No tengo una conclusión porque no siempre puedo concluir lo que me pasa. Me pasa esto y quise escribir, en forma de letritas que van sumando palabras y explican que quizás no siempre sea un ser muy normal. Casi nunca lo soy. Vengo de un periodo de tristeza y soledad absoluta pero estoy segura que en estos momentos, mientras avanzo con la cabeza en alto, se va aclarando el futuro y entiendo que sola no estoy y que triste puedo estar mil veces si después intento estar bien. Intentar lo intento siempre. Porque de ahí viene la mano, si me quedo en el molde sólo soy una pobre piba.
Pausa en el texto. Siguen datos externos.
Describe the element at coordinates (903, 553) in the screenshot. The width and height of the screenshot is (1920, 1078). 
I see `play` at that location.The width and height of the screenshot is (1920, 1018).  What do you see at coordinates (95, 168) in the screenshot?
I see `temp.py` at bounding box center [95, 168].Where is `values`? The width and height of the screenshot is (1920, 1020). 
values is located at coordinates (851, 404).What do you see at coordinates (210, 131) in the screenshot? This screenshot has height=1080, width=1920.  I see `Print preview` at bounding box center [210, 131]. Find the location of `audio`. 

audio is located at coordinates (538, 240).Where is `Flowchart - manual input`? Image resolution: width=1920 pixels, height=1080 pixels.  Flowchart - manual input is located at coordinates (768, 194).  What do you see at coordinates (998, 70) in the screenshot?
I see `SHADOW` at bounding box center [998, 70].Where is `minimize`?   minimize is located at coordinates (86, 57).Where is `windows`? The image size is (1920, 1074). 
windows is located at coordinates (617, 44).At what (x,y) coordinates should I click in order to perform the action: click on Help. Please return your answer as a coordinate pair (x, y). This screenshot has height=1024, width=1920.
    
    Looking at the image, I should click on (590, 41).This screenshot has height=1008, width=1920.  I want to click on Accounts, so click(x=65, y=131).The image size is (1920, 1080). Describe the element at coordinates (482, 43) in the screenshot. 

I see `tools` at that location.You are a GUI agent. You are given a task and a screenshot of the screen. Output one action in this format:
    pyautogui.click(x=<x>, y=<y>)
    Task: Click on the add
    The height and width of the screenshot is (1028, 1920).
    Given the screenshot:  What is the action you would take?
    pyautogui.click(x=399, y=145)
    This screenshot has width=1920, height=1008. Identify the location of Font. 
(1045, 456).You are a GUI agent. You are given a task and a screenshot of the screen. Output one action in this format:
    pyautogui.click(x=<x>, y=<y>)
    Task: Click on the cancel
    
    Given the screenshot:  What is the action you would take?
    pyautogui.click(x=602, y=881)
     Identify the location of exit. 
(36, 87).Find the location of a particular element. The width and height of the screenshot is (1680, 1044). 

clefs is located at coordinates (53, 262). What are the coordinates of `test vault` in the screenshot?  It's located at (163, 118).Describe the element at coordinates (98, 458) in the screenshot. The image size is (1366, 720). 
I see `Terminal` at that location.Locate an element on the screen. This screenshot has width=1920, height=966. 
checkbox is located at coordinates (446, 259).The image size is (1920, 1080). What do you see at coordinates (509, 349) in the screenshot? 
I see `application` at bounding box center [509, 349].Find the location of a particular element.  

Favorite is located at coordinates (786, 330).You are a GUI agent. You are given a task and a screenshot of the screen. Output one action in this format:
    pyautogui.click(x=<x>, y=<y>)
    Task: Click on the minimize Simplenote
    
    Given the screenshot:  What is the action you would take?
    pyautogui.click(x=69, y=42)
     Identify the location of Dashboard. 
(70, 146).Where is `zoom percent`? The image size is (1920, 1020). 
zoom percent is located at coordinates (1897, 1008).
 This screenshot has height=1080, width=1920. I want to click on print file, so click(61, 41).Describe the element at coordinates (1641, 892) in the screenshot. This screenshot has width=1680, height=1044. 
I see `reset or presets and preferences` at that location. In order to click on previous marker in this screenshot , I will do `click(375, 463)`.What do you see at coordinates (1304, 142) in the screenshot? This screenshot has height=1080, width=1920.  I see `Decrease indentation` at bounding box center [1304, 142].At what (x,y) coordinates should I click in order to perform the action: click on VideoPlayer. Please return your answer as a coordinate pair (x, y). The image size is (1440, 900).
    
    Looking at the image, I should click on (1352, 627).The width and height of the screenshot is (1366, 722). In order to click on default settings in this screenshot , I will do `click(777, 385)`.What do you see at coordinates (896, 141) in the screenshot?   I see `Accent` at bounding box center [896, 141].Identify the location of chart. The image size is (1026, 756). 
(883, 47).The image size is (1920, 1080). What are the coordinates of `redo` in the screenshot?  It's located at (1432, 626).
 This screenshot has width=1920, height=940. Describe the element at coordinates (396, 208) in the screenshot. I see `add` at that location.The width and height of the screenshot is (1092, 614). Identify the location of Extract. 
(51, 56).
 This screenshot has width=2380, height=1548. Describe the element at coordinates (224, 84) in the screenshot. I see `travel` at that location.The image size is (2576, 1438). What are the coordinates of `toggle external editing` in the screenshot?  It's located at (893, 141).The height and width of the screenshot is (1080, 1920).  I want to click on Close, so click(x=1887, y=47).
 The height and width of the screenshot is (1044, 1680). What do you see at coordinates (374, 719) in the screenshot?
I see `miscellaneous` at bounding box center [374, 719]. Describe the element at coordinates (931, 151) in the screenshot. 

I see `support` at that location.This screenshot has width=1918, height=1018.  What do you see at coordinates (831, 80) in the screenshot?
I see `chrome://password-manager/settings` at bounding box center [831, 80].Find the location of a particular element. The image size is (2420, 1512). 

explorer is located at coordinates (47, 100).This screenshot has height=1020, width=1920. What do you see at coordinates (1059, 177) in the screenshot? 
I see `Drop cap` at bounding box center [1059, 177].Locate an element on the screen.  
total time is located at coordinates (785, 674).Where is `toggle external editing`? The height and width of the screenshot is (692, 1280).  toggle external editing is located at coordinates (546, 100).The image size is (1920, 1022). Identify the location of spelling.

Y yo de pobrecita no tengo un carajo. Supongo que el miedo a lo que puede llegar a pasar forma parte de esta ansiedad forrisima que me acompaña tanto y a veces no sé cómo manejarla. Supongo que tengo que aprender a sacarle la responsabilidad a quienes me rodean y aprender a cuidarlos todo el tiempo. Supongo que tengo que calmarme. Pero más supongo que cuando aprete publicar, cuando lo comparta en mis redes sociales, cuando me exponga a la mirada de todos ustedes y de quienes quieran leerme en algún momento, deberé respirar hondo y pensar: desde el infierno, con muchísimo amor, les escribo estas palabras para entender lo que me pasa. Y lo que me pasa, siempre, está bien.